Our Take
Tech companies are using AI as cover for workforce rightsizing that began during pandemic hiring overexpansion, not as the primary driver of cuts.
Why it matters
Oracle's 21,000-person cut (13% of workforce) arrived alongside $3.7B quarterly net income up 27% and $553B in remaining performance obligations up 325%. When revenue soars while headcount shrinks, the AI justification warrants scrutiny. This pattern is now industry-wide.
Do this week
Engineering leaders: audit your 2020–2022 hiring cohort against current project velocity and backlog before accepting AI-efficiency narratives from finance. Document the delta so you can defend actual headcount needs.
Twelve months, 21,000 jobs, one regulatory filing
Oracle revealed in its June 22 annual SEC filing that it reduced workforce by 21,000 employees over the past 12 months, a 13% decline. The company stated: "The adoption and deployment of AI technologies across our operations have resulted, and may continue to result, in reductions to our workforce." The cuts came as Oracle posted $3.7 billion in quarterly net income, up 27% year-over-year, with remaining performance obligations climbing 325% to $553 billion. Savings were redirected toward AI data centers.
Oracle is not alone. May 2026 saw the highest single month of tech layoffs in years, with AI cited as the primary reason (per Challenger, Gray & Christmas, an outplacement firm). The running list includes Intuit (17% workforce reduction), Meta (10%, plus 7,000 moved into AI roles), Cisco (5%), Cloudflare (20%), Coinbase (14%), PayPal (20% over 2–3 years), IBM (estimated 3,000 to 9,000 U.S. positions), Atlassian (10%), and Amazon (9% of corporate workforce in three months). Smaller companies like GitLab cut 14% of staff to fund AI infrastructure investment and handle "agentic workloads."

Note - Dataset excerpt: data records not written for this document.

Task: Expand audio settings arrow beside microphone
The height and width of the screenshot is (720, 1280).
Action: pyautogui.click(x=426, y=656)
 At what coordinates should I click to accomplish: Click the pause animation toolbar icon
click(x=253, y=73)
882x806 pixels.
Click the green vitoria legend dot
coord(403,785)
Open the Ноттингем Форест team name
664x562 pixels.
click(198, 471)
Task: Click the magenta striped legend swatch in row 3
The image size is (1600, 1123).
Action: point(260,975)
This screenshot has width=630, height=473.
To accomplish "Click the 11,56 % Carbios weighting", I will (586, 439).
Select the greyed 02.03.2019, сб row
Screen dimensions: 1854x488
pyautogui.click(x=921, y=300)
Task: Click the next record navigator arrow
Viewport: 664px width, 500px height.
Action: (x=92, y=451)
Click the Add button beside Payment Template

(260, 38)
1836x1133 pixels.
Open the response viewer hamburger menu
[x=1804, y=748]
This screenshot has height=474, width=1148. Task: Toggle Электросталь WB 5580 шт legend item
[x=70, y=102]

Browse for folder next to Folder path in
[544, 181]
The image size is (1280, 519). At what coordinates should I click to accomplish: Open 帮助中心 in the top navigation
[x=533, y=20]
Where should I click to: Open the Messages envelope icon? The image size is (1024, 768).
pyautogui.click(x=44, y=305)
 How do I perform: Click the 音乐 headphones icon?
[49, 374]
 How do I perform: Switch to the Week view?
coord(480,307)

The narrative is consistent: AI enables faster work, flatter teams, and fewer middle-management layers. Salesforce told Fortune that because Agentforce AI reduced support case volume, "we no longer need to actively backfill support engineer roles." PayPal CEO Enrique Lores said the company would "aggressively adopt AI" and remove organizational layers. Block CEO Jack Dorsey wrote that smaller, flatter teams paired with AI tools "fundamentally change what it means to build and run a company."
The pandemic hiring hangover, relabeled
The timing and scale suggest a different story. Most of these companies experienced explosive hiring during 2020–2022, when remote work, venture funding, and corporate balance sheets swelled hiring pipelines. Cloudflare reported $639.8 million in quarterly revenue, up 34% year-over-year and the highest single quarter ever, yet cut 1,100 people (20%). CEO Matthew Prince noted that "the vast majority of those we laid off" were middle management, finance, legal, internal auditing, and revenue recognition—roles that bloated during the hiring surge.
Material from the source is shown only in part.